→ **Fragen und Aufgaben**:
a – Gib aus dem Seitentext den Abschnitt von „Darüber verhandelte am“ bis „den Knast wandern.“ wortwörtlich wieder.
b – Wie heißt laut dem Seitentext der Hauptwirkstoff des Tierarzneimittels „Beuthanasia-D“?

→ **Seitentext**:
# # # # # # #

Illegale Exporte in die USA: Ist ein Flugblatt eine Straftat?
Das Verwaltungsgericht Oldenburg verhandelt gegen Friesoythe: Die Stadt verbot, Flugblätter zu verteilen, die zum Whistleblowing aufriefen.
Darüber verhandelte am Dienstag das Verwaltungsgericht Oldenburg – in Abwesenheit der Stadt Friesoythe, die durch ihren Bürgermeister vertreten sein sollte, wie es im Gerichtsaushang hieß. Der SPD-Mann kam aber nicht.
Aus der Weltsicht der Stadt war Theisen eine Gefahr für die öffentliche Sicherheit und Ordnung, sein Flugblatt eine Straftat. Genauer gesagt, der strafbare öffentliche Aufruf zu einer Straftat: Laut dem Gesetz gegen den unlauteren Wettbewerb (UWG) konnte man damals für den Verrat von Geschäftsgeheimnissen fünf Jahre in den Knast wandern.
Theisen wollte die „illegalen Exporte“ der Friesoyther Pharmafirma anprangern. Recherchen des NDR und der Süddeutschen Zeitung hatten zuvor ergeben, dass sie wohl mehrere Tonnen des Tierarzneimittels „Beuthanasia-D“ in die USA verschifft hatte – das Medikament wird üblicherweise dazu verwendet, Hunde einzuschläfern. Der Hauptwirkstoff, Pentobarbital, wird in den USA aber auch eingesetzt, um Menschen hinzurichten. Der Export dieses Mittels verstößt deshalb nicht nur gegen das Außenwirtschaftsgesetz, sondern auch gegen die Anti-Folterverordnung der EU.

# # # # # # #

→ **Rohdaten**:
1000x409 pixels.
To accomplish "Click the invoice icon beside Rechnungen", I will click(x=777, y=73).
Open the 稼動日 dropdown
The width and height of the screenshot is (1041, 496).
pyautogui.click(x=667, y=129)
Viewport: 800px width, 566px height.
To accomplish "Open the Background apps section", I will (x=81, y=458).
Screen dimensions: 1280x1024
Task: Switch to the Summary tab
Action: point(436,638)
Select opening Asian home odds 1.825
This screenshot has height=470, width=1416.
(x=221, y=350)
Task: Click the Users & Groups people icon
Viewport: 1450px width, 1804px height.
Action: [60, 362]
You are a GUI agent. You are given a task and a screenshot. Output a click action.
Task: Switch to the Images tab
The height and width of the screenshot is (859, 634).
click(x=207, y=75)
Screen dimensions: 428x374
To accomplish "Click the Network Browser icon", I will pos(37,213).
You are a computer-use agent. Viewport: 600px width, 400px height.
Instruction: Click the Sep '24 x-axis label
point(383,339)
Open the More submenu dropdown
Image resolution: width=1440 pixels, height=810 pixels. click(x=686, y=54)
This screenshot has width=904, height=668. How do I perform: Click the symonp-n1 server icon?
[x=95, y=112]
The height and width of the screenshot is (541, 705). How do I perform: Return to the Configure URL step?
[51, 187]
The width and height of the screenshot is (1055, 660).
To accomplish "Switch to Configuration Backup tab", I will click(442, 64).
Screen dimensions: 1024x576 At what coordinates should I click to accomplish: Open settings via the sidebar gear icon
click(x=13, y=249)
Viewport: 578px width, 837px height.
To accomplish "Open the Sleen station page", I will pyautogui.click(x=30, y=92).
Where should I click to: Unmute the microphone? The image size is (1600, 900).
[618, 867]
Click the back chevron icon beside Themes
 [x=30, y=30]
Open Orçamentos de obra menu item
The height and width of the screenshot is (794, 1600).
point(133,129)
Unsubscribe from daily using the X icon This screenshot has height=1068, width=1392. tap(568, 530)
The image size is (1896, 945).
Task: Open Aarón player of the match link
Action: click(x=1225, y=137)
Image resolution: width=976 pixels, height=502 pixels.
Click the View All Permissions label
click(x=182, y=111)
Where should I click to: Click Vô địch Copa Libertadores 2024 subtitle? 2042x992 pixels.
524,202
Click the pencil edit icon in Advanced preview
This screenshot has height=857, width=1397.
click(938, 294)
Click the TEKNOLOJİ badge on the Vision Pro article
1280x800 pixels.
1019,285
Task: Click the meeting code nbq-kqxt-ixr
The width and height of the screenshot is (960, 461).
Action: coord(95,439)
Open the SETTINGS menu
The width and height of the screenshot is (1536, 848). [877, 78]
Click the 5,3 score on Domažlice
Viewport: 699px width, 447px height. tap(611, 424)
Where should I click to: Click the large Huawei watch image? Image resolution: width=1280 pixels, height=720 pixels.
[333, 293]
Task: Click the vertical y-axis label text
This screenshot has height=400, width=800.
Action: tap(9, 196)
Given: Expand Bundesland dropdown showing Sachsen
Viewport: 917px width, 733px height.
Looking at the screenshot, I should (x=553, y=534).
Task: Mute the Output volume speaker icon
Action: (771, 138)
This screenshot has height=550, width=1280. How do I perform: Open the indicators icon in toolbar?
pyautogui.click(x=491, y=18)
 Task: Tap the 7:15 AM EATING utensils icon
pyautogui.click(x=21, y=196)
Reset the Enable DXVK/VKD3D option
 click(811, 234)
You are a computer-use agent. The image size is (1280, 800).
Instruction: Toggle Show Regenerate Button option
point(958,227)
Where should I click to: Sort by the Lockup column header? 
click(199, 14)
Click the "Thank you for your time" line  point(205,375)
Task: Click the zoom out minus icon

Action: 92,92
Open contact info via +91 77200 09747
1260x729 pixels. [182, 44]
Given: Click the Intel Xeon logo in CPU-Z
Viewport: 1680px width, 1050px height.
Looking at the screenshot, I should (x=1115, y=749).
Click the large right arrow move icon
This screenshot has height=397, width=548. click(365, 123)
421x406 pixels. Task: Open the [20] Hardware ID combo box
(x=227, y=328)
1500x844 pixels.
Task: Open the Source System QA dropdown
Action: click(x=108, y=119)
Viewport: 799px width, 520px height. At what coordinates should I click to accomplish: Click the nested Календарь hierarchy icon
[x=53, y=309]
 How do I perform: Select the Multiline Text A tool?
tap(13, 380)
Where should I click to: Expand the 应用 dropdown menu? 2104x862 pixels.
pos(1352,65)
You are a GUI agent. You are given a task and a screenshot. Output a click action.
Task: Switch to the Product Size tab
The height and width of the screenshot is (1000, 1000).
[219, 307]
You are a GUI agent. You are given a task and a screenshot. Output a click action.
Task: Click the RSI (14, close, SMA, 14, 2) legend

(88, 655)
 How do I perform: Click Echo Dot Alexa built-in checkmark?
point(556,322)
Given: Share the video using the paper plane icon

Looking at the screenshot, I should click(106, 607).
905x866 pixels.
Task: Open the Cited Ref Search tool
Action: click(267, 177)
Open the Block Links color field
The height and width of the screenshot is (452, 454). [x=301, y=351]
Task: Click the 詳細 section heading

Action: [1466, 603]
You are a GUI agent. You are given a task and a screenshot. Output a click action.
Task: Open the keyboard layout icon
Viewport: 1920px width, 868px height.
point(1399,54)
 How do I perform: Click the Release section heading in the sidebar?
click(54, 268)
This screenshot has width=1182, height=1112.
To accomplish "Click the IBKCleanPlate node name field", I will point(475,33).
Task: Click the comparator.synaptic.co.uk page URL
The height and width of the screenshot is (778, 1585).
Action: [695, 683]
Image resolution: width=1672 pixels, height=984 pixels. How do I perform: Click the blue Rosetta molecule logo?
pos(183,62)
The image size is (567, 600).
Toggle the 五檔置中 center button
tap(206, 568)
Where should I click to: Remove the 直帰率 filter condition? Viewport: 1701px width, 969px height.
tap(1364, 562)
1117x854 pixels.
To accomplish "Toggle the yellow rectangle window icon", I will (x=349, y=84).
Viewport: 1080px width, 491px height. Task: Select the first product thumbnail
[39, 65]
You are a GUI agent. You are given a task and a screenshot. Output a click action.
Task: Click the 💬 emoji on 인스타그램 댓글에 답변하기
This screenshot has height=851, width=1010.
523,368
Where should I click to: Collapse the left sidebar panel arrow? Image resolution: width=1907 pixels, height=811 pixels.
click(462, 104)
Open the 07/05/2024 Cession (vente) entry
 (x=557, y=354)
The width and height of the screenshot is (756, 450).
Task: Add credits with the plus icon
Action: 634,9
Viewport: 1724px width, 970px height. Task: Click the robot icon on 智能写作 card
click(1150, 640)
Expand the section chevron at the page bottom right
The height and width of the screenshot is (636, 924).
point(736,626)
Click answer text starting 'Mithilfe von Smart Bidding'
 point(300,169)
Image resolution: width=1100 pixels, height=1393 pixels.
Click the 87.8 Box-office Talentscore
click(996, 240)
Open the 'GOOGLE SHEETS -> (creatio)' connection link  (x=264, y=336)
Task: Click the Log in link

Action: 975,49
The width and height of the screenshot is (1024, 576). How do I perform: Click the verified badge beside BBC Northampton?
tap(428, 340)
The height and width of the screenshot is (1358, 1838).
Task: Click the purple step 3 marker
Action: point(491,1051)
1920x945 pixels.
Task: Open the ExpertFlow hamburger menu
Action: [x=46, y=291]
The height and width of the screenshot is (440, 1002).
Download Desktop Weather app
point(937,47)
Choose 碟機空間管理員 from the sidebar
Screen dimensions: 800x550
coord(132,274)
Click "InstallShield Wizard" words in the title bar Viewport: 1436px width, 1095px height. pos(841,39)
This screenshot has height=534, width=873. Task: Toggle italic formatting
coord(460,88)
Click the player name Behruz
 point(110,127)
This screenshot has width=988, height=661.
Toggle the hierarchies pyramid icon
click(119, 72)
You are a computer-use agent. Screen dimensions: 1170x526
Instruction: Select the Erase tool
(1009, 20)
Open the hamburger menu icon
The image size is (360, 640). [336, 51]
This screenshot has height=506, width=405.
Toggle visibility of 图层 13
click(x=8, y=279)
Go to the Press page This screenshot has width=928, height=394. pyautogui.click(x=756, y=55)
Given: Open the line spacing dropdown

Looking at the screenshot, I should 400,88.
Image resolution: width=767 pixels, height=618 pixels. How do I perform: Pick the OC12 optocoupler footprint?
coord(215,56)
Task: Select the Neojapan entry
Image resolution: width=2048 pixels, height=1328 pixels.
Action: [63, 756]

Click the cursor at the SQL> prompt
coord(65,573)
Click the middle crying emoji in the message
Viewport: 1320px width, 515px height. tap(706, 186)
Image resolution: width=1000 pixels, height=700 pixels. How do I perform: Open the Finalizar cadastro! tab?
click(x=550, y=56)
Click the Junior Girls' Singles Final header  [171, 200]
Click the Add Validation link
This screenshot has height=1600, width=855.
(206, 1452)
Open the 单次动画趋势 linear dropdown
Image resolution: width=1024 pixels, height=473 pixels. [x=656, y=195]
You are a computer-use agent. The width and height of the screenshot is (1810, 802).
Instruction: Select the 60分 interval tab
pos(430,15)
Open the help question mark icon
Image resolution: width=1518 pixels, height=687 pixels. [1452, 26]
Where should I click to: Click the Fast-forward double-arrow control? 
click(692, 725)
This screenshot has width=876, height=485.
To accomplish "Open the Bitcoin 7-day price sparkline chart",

# # # # # # #

→ **Antworten im Einzelnen**:
a –
Darüber verhandelte am Dienstag das Verwaltungsgericht Oldenburg – in Abwesenheit der Stadt Friesoythe, die durch ihren Bürgermeister vertreten sein sollte, wie es im Gerichtsaushang hieß. Der SPD-Mann kam aber nicht.
Aus der Weltsicht der Stadt war Theisen eine Gefahr für die öffentliche Sicherheit und Ordnung, sein Flugblatt eine Straftat. Genauer gesagt, der strafbare öffentliche Aufruf zu einer Straftat: Laut dem Gesetz gegen den unlauteren Wettbewerb (UWG) konnte man damals für den Verrat von Geschäftsgeheimnissen fünf Jahre in den Knast wandern.

b – Der Hauptwirkstoff heißt Pentobarbital.